In May, GitHub released a report that found that “developer activity remains largely consistent or increased compared to last year” as developers have “continued to contribute and show resilience in the face of uncertainty.”

New data from Software’s community of 100k developers shows the GitHub data is incomplete.

Many developers are getting left behind during the shift to remote work.

According to our data, developers who code well at the office are more likely to code well at home.

That may not apply to developers who typically code less. Lower output developers see significant drops in coding when switching from office to remote work.

GitHub’s activity data falls short

GitHub’s remote work data only tracks development activity beginning at each commit.

Everything that happens before commits—like code time in the local branch—is lost forever.

Commit activity is also subject to skew. Smaller and easier changes pushed to GitHub will show increased “activity,” even if coding and feature output falls.

GitHub’s data also does not break out its community into cohorts.

Lumping together all developers hides the true impact of remote work on different types of developers.

Pre-commit data shows the impact of remote work is uneven

Data from the Software community shows that if you code a lot at the office, you likely code a lot at home.

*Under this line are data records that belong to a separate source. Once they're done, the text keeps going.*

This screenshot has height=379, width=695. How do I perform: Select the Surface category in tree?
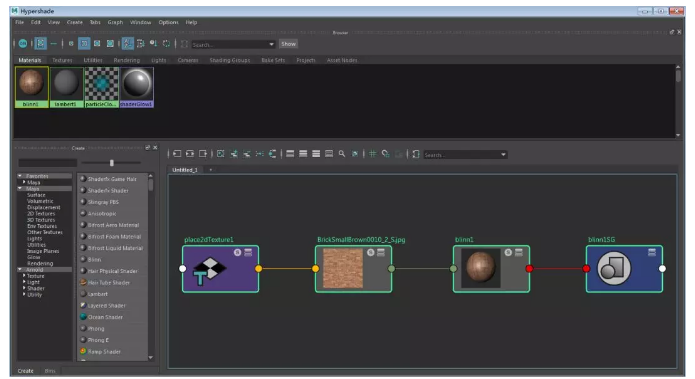[x=36, y=195]
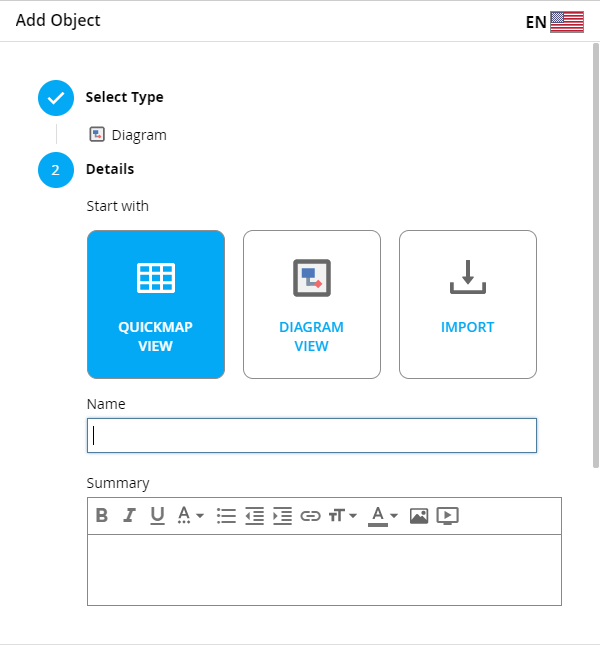Choose the Import starting option
Viewport: 600px width, 651px height.
click(468, 305)
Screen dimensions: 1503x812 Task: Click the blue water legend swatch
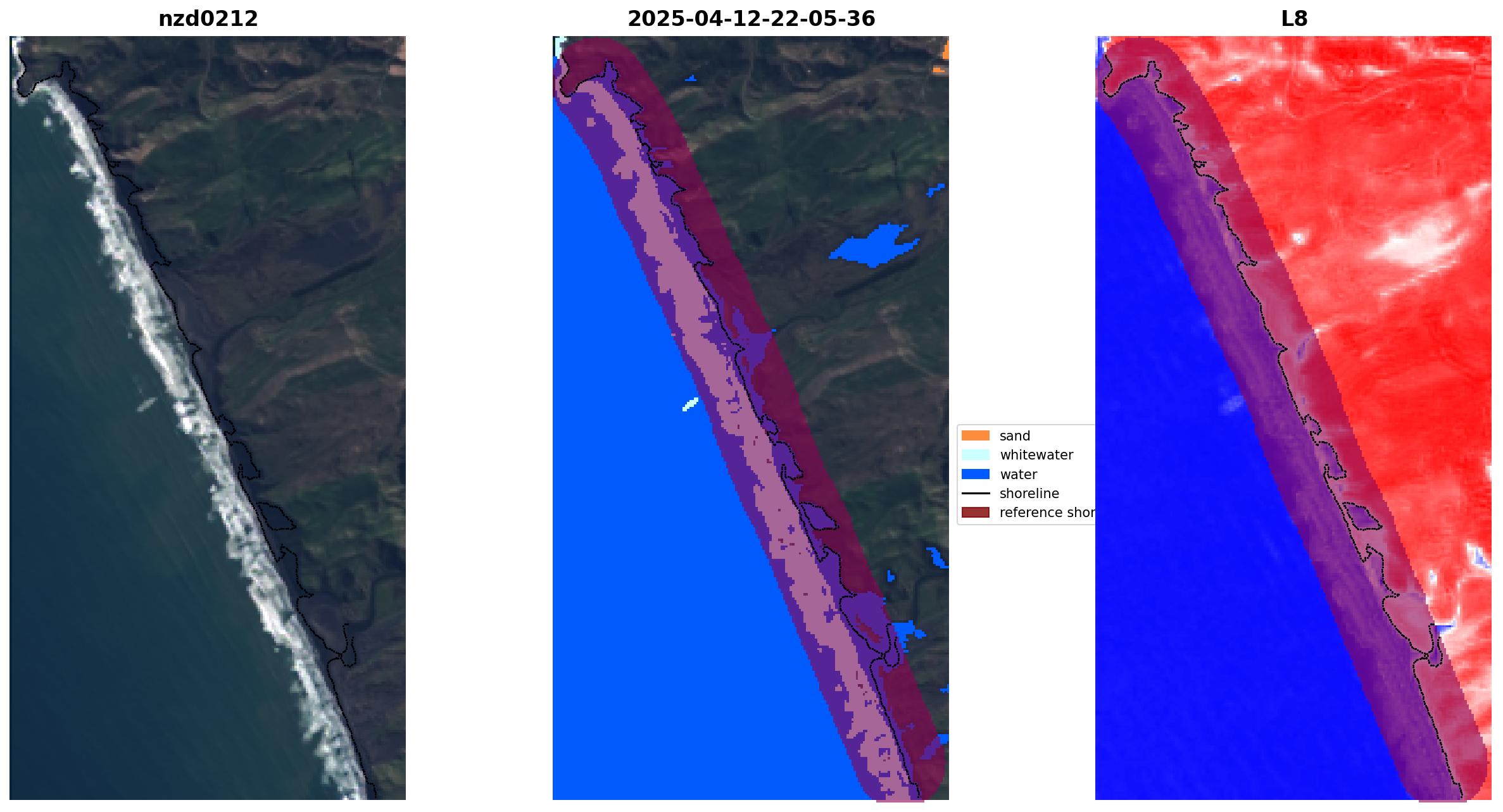(975, 474)
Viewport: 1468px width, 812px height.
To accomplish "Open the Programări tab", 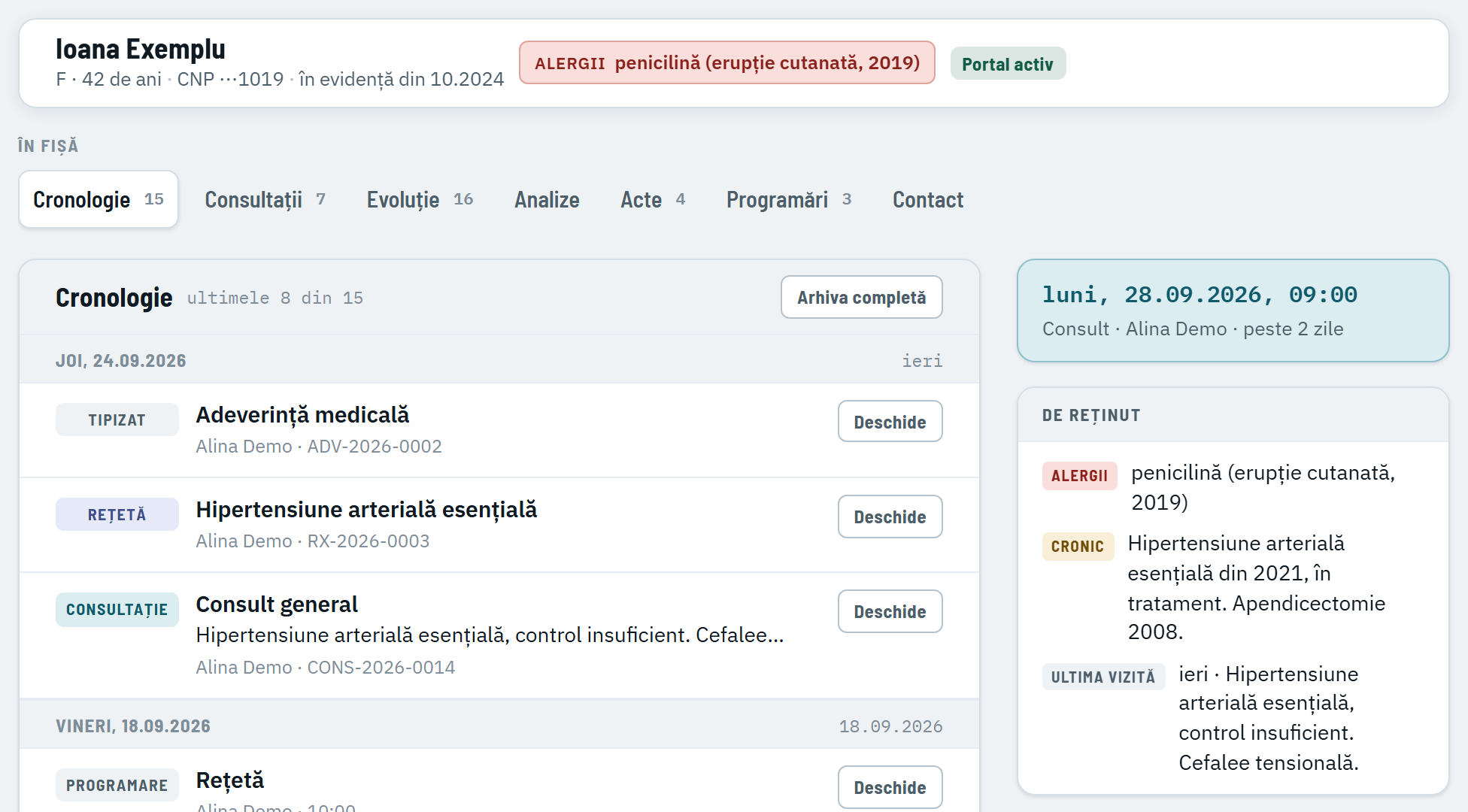I will point(789,199).
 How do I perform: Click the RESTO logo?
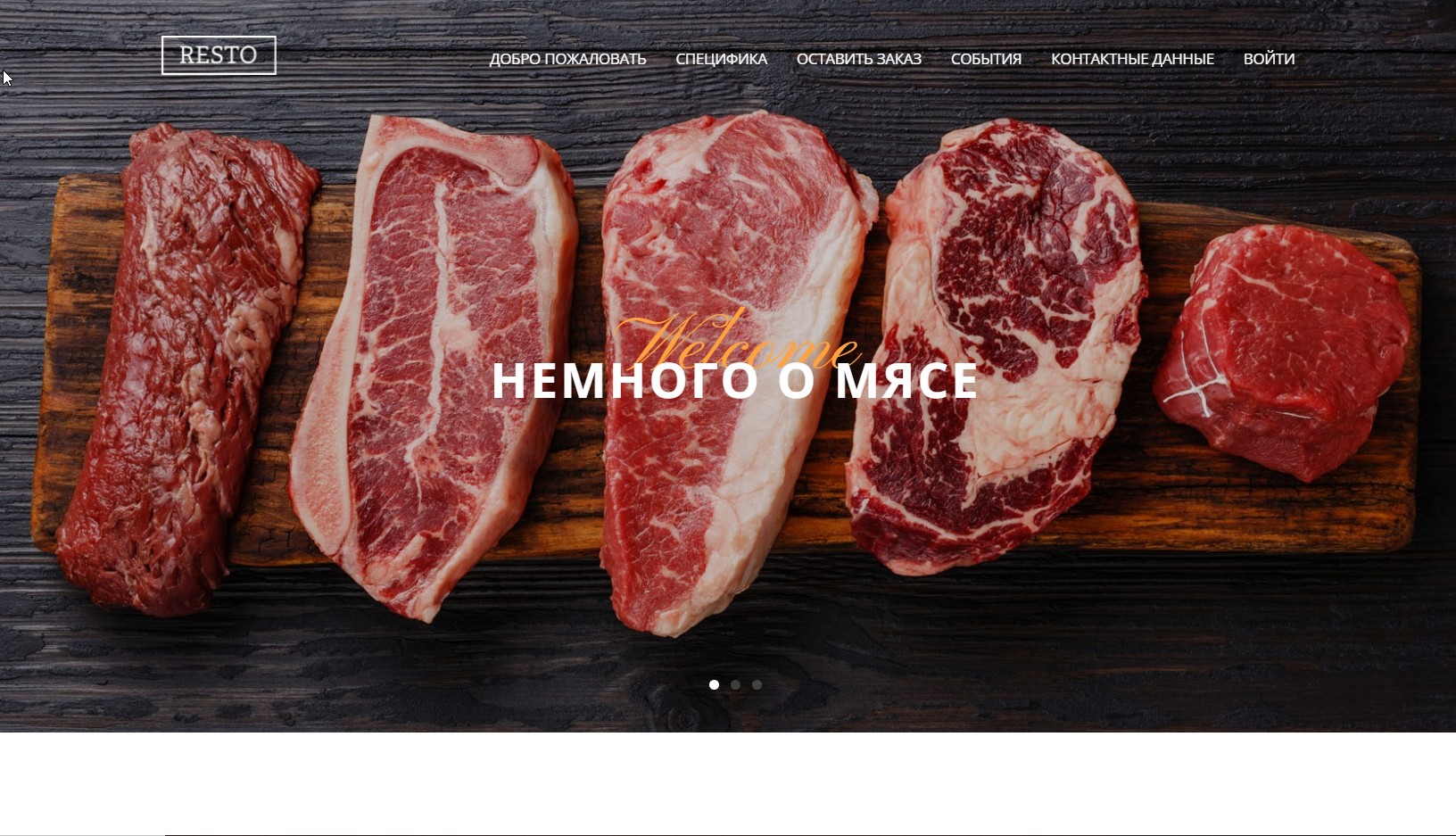tap(219, 55)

When switching from office to remote work, highly prolific developers—those who are in the top half in terms of coding output—produce 6% more code.

They also work the same number of hours at the office and at home.

Active code time per developer—defined as the time spent actively writing and editing code in your editor or IDE—holds steady at 2.6 hours per day when switching from office to remote work.

Developers who don’t code a lot at the office, code even less at home. Developers who code less at the office are hit harder when switching to remote work, with more than a 15% decrease in coding output.

They also code fewer hours. When switching to remote work, active code time falls nearly 22%, from 1.4 hours to 1.1 hours per day.

Coding by office vs remote

Deciding the future of work with data

Tech CEOs are taking polarized views on the future of work. Consensus is hard to find. Some ended their office leases, while others doubled down on plans to reopen their campuses.

GitLab and HashiCorp shun office culture in favor of a remote-only workplace. Twitter, Square, and Shopify are embracing remote-first policies.

Microsoft, Facebook, and Google are increasingly remote-friendly, but plan to keep their offices.

Netflix staunchly opposes remote work, its CEO Reed Hastings arguing that remote work is a “pure negative.”

As lockdowns ease and offices reopen, leaders will make the crucial decision of how best to adapt their work cultures. Will your team switch to an all-remote workplace? Will your team mandate that employees commute to offices again? Will your team find a new balance between the two?

With better data, teams can choose a work environment that preserves developer productivity and happiness.

About the results

We aggregated anonymized data from Software’s community of over 100,000 developers to analyze how work location impacts productivity. Data is from developers using our Code Time plugins for VS Code, Atom, Sublime Text, PyCharm, IntelliJ, and WebStorm, among other code editors.